# Lab 06 – demo notebook

<span style="color: red;">**Do not read through this notebook until after the Lab 06 invention activity is done in class.**</span>

## 1. Load the libraries and the data to fit

In [None]:
%reset -f
%matplotlib widget
import data_entry2
import numpy as np
import matplotlib.pyplot as plt
import fit_plot


In [None]:
# Load the data used for Prelab 05.
de1 = data_entry2.sheet_copy(
    "../../Lab05/prelab05_hookes_law", "demo_copy-prelab05_hookes_law"
    )

## 2. Chi-square minimization (also known as *weighted least squares*)

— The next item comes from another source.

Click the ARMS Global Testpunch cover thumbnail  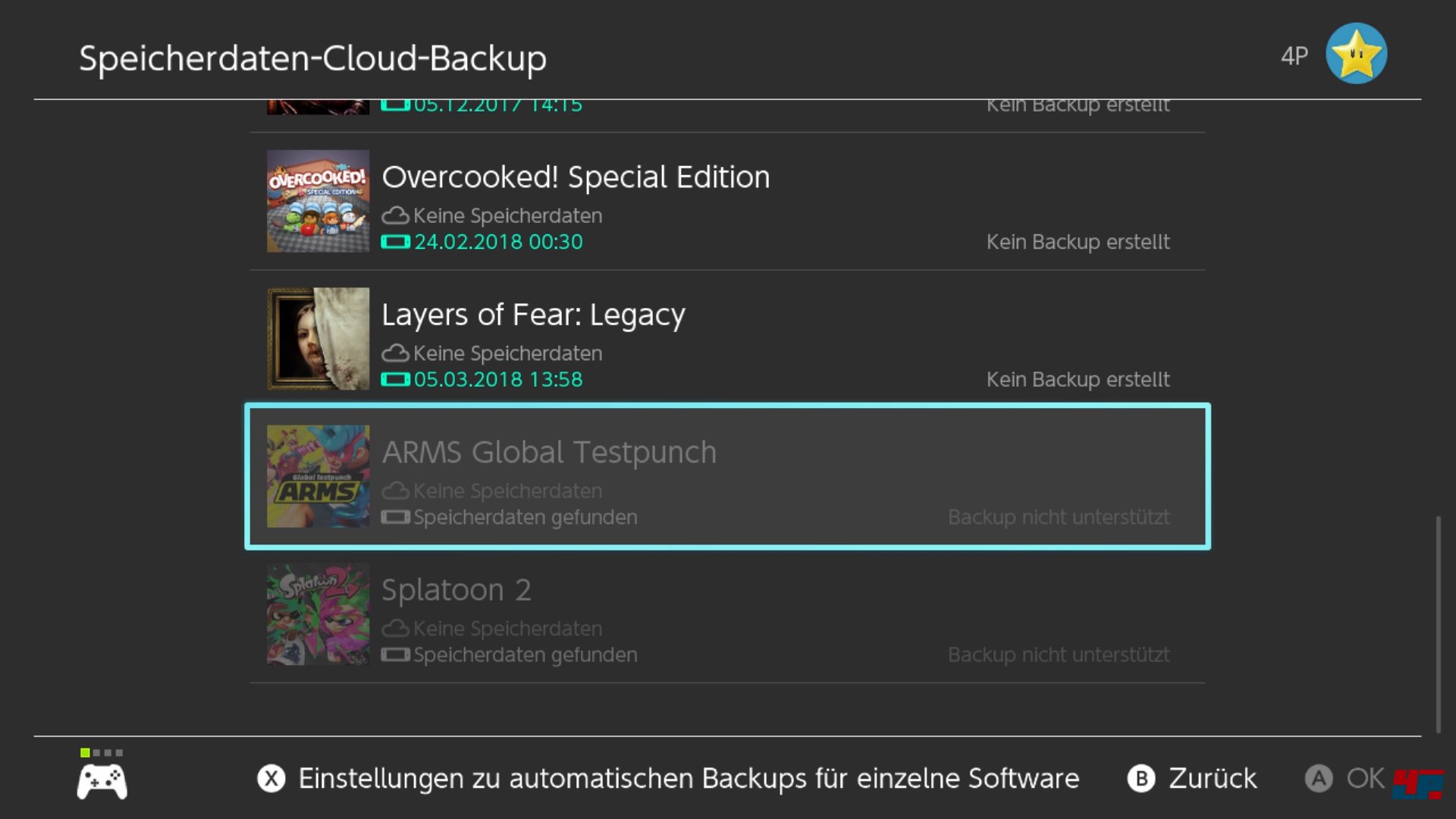(318, 476)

**Chi-square minimization** (or **weighted least squares**) is a method used for finding the **best-fitting parameters** of a model when fitting data.

In the following code, adding the argument `chi2 = True` to `fit_plot.line` enables the `Chi2` output (note that `fit_plot.line` returns the **reduced chi-square** $\chi^2_\mathrm{red}$ as seen in class during the invention activity). 

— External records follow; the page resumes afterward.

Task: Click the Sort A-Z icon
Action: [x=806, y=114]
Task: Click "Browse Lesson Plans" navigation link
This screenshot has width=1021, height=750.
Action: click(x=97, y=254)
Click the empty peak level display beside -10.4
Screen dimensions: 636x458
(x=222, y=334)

Try to minimize the value for $\chi^2_\mathrm{red}$ using a combination of clicking within the scatter plot, within the residuals plot, and updating the values manually using the text boxes. You should be able to find a combination of parameters that gets you to a $\chi^2_\mathrm{red}$ value that is slightly below 0.5. You can also check the answer in the cell that follows the fitting widget. 

In [None]:
x_data = delta_xVec
y_data = f_sVec
del_y_data = del_f_sVec
del_x_data = del_delta_xVec
unique_graph_title = "Chi-square minimization for Prelab 05 data"

fit_plot.line(unique_graph_title, x_data, y_data, del_y_data, chi2=True)

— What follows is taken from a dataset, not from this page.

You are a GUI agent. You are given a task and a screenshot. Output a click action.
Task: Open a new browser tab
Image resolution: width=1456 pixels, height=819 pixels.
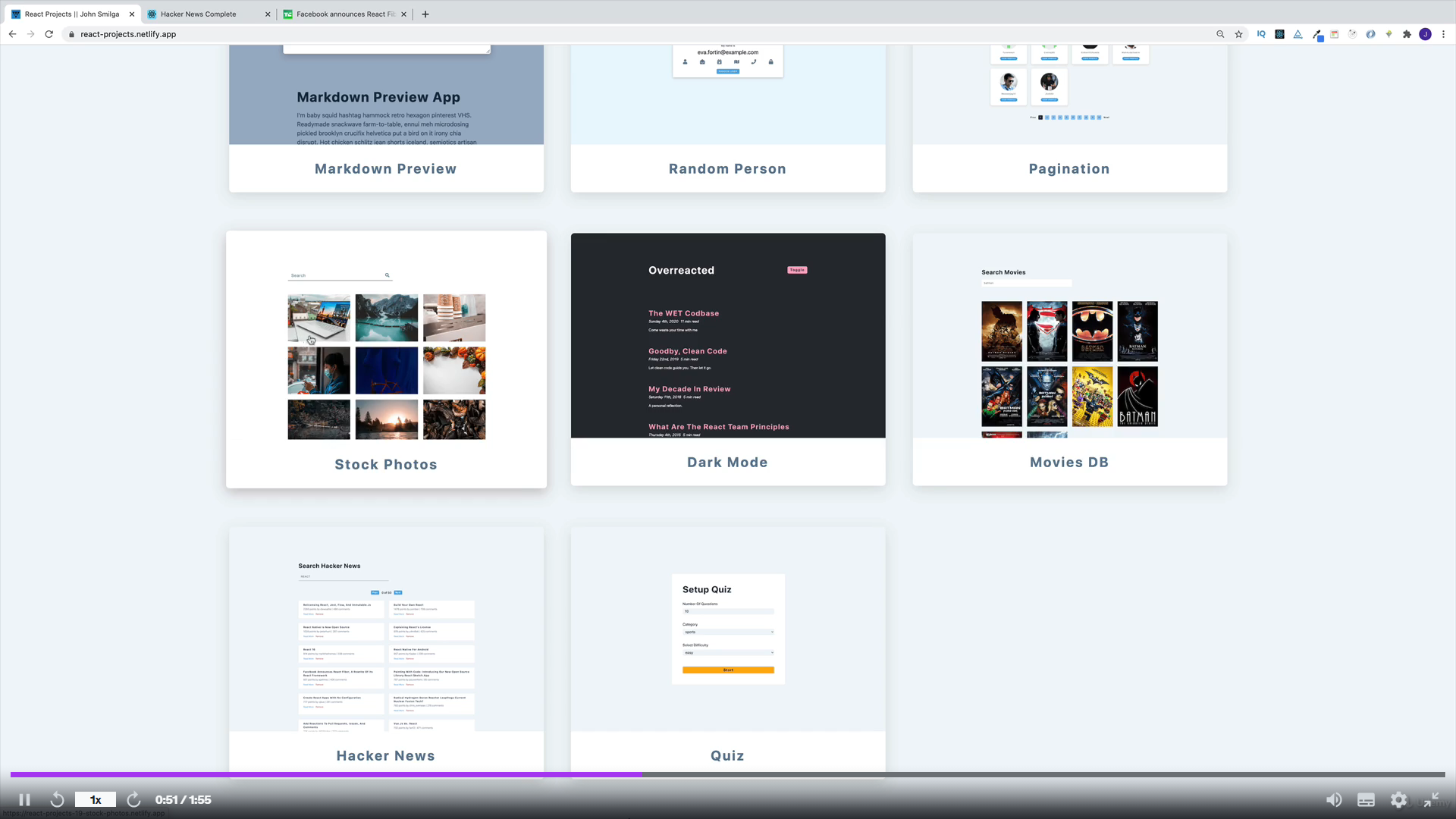[x=425, y=14]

#### Answer: best-fitting model parameters

The best-fitting parameters are `Slope = 2.08` and `Intercept = 0.0045`, which gives a $\chi^2_\mathrm{red}$ of 0.66.

## 3. Estimate the uncertainty in the slope using the reduced chi-square

Our new statistic for goodness-of-fit testing, $\chi^2_\mathrm{red}$, allows us to use an improved method to determine the uncertainty in the slope, which we will demonstrate below.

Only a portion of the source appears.